UK Senior Conservative MP Ed Vaizey has called for self-employed workers in the “gig economy” to be guaranteed the legal minimum wage, reports the Guardian.

At an event on Tuesday, Vaizey urged the government to produce a “definition of a new kind of worker in the gig economy” as a “halfway house” between an employee and self-employed contractor.

“What is emerging from the current debate is an inchoate feeling that there is something out there called the gig economy that needs some definition,” Vaizey said. “I wonder whether the application of a minimum wage to people who work in the so-called gig economy might be one step forward.

“The minimum wage has effectively taken the place now of tax credits as a statutory intervention to support people on low pay.”

Staffing Industry Analysts defines the gig economy as including any contingent work of a fixed duration such as temporary workers (sourced directly or through a staffing agency) and independent contractors.

The gig economy includes firms such as Uber and Hermes, neither of which guarantee the minimum wage.  Last week a London Tribunal ruled that Uber drivers in the UK should be classified as workers and not self-employed, thus they should be paid the minimum wage and be entitled to the same rights as regular workers. Meanwhile, Hermes is under investigation over the low pay of its self-employed workers and Ministers have ordered an HMRC crackdown on firms that deny worker rights to the self-employed.
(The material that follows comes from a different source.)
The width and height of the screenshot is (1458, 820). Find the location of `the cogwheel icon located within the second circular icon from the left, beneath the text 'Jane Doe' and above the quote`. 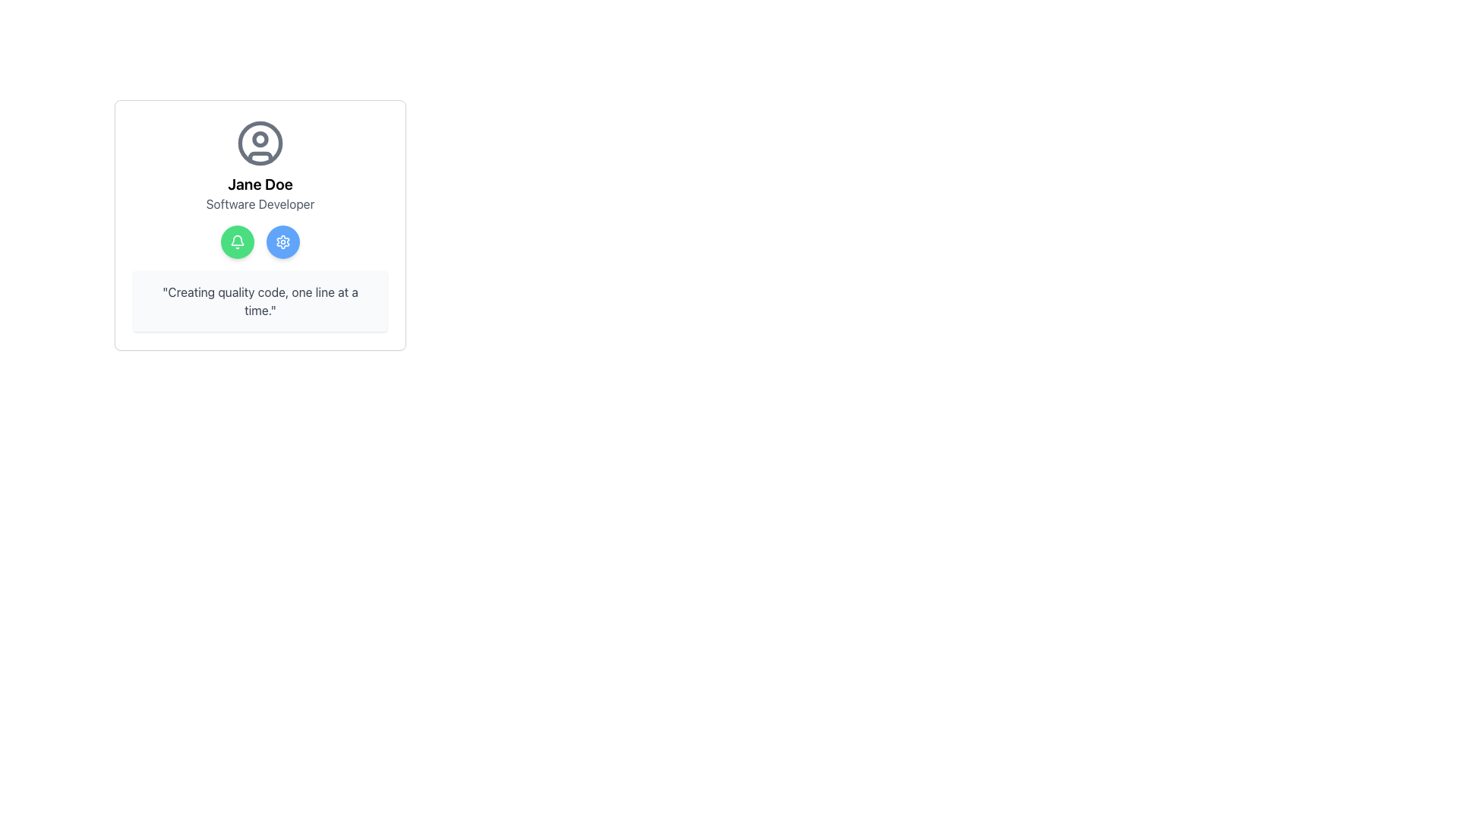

In October, Theresa May ordered a review of employment law in the UK which will also look at the rights of self-employed workers. Alan Milburn, Chairman of the government’s social mobility taskforce, commented on the review saying that it should clarify that “what is happening in terms of the creation of a class of self-employed is genuinely a demand from the labour market for greater flexibility and is not driven by financial and tax incentives that are creating an imbalanced playing field”.